**Activity**: Copy out again, unchanged, the listing below from the line that has "Image resolution: width=1512" through the line that has "The image size is (920, 480).".
Start of Data for this exercise
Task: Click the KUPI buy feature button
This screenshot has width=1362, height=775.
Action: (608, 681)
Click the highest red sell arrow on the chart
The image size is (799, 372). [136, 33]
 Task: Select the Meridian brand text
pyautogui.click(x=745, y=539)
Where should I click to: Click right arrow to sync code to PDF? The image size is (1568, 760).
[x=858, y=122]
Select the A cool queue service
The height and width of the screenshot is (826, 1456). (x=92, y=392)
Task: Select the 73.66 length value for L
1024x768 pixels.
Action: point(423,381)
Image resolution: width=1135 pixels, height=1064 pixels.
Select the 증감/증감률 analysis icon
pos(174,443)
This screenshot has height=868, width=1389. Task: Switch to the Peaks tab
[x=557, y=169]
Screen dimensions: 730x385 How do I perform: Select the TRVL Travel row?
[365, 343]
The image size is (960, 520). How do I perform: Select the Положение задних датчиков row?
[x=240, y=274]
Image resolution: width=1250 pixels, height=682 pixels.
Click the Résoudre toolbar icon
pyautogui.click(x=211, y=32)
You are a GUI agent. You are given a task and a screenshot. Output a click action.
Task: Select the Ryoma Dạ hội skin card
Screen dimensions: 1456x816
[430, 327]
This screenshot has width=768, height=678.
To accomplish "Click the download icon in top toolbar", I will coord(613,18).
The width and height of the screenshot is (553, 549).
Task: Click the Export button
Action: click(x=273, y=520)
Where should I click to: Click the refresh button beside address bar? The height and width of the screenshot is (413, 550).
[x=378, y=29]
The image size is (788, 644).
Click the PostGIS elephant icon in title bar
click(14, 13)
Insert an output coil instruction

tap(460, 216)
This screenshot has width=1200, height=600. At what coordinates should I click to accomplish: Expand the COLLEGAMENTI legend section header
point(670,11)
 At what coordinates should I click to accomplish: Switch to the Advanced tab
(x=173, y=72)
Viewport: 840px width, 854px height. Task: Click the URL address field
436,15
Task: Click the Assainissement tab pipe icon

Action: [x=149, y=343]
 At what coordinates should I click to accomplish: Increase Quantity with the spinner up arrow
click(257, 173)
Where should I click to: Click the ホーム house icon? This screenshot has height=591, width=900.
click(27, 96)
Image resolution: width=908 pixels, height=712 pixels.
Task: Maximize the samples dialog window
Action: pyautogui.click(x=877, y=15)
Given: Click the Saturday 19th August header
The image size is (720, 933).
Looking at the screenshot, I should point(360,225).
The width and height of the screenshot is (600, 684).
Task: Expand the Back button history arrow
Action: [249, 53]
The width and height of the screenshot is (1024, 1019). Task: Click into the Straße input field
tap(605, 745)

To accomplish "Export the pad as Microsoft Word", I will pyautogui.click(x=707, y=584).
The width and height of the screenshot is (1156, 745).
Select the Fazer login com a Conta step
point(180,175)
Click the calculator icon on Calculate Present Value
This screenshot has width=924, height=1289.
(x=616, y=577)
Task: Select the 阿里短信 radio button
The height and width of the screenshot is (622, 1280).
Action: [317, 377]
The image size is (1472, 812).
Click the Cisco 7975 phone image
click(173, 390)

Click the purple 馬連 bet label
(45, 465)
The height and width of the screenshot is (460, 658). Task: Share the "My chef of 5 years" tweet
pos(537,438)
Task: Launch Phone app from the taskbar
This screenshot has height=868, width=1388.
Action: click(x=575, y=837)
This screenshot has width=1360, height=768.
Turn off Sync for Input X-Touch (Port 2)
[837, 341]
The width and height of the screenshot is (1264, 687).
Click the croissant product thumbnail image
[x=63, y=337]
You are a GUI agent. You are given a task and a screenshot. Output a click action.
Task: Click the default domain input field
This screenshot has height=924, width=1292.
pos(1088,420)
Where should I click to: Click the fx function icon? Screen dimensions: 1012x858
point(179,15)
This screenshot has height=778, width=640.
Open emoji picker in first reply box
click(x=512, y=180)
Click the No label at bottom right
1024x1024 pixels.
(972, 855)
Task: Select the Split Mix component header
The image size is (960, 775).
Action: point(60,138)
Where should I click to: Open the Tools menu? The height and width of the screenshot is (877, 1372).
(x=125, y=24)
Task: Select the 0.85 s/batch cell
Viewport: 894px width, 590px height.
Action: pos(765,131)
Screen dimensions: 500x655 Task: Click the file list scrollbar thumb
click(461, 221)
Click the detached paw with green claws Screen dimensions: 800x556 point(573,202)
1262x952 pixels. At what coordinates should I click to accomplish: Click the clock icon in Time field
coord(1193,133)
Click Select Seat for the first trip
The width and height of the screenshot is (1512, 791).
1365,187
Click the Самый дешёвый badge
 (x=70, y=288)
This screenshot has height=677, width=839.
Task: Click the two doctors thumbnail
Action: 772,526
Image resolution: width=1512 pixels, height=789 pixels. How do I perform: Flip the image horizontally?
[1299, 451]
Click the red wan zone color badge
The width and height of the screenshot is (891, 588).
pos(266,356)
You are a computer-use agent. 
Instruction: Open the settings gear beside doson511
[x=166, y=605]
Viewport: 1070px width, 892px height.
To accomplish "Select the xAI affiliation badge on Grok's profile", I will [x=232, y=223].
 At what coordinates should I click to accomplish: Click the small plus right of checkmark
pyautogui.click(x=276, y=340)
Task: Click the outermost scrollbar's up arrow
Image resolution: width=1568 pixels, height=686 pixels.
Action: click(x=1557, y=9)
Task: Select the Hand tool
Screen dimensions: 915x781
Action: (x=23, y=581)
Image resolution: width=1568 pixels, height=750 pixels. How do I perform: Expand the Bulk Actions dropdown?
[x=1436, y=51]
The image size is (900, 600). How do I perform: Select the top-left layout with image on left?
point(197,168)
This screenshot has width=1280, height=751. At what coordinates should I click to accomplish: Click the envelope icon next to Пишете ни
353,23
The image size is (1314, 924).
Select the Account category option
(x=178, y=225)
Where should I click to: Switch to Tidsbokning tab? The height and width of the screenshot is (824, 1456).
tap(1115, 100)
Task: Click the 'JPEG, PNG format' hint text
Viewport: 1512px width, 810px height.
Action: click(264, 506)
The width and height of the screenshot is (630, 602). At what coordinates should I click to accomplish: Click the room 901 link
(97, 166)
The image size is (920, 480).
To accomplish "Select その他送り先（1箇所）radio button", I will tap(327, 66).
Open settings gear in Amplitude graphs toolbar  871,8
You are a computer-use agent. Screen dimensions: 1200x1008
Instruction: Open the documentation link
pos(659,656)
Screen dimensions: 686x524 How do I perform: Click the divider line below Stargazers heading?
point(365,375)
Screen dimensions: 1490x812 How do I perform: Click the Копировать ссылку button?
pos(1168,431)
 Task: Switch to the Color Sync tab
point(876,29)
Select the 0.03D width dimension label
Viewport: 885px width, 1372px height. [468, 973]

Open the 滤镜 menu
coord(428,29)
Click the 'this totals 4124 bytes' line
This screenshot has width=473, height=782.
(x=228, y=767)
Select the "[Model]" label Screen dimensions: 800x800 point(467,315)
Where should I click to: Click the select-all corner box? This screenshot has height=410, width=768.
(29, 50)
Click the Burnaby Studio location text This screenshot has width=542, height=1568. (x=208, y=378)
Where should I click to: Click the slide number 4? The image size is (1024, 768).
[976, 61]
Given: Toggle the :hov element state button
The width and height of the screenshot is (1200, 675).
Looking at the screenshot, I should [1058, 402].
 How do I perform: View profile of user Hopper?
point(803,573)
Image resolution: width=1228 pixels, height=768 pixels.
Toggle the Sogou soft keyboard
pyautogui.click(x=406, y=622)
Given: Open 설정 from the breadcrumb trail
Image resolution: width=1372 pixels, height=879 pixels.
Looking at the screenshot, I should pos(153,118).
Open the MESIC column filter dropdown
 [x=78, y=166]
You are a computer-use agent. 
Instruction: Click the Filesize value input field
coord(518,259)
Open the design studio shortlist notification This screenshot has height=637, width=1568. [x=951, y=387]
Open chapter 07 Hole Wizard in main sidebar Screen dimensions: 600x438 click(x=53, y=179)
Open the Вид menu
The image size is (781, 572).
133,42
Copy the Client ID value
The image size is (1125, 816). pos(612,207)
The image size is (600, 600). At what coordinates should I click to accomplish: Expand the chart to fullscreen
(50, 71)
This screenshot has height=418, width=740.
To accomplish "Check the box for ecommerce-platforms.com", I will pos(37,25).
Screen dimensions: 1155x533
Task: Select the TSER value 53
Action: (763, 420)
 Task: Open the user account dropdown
End of Data for this exercise
**Exercise response**:
Image resolution: width=1512 pixels, height=789 pixels. How do I perform: Flip the image horizontally?
[1299, 451]
Click the red wan zone color badge
The width and height of the screenshot is (891, 588).
pos(266,356)
You are a computer-use agent. 
Instruction: Open the settings gear beside doson511
[x=166, y=605]
Viewport: 1070px width, 892px height.
To accomplish "Select the xAI affiliation badge on Grok's profile", I will [x=232, y=223].
 At what coordinates should I click to accomplish: Click the small plus right of checkmark
pyautogui.click(x=276, y=340)
Task: Click the outermost scrollbar's up arrow
Image resolution: width=1568 pixels, height=686 pixels.
Action: click(x=1557, y=9)
Task: Select the Hand tool
Screen dimensions: 915x781
Action: (x=23, y=581)
Image resolution: width=1568 pixels, height=750 pixels. How do I perform: Expand the Bulk Actions dropdown?
[x=1436, y=51]
The image size is (900, 600). How do I perform: Select the top-left layout with image on left?
point(197,168)
This screenshot has width=1280, height=751. At what coordinates should I click to accomplish: Click the envelope icon next to Пишете ни
353,23
The image size is (1314, 924).
Select the Account category option
(x=178, y=225)
Where should I click to: Switch to Tidsbokning tab? The height and width of the screenshot is (824, 1456).
tap(1115, 100)
Task: Click the 'JPEG, PNG format' hint text
Viewport: 1512px width, 810px height.
Action: click(264, 506)
The width and height of the screenshot is (630, 602). At what coordinates should I click to accomplish: Click the room 901 link
(97, 166)
The image size is (920, 480).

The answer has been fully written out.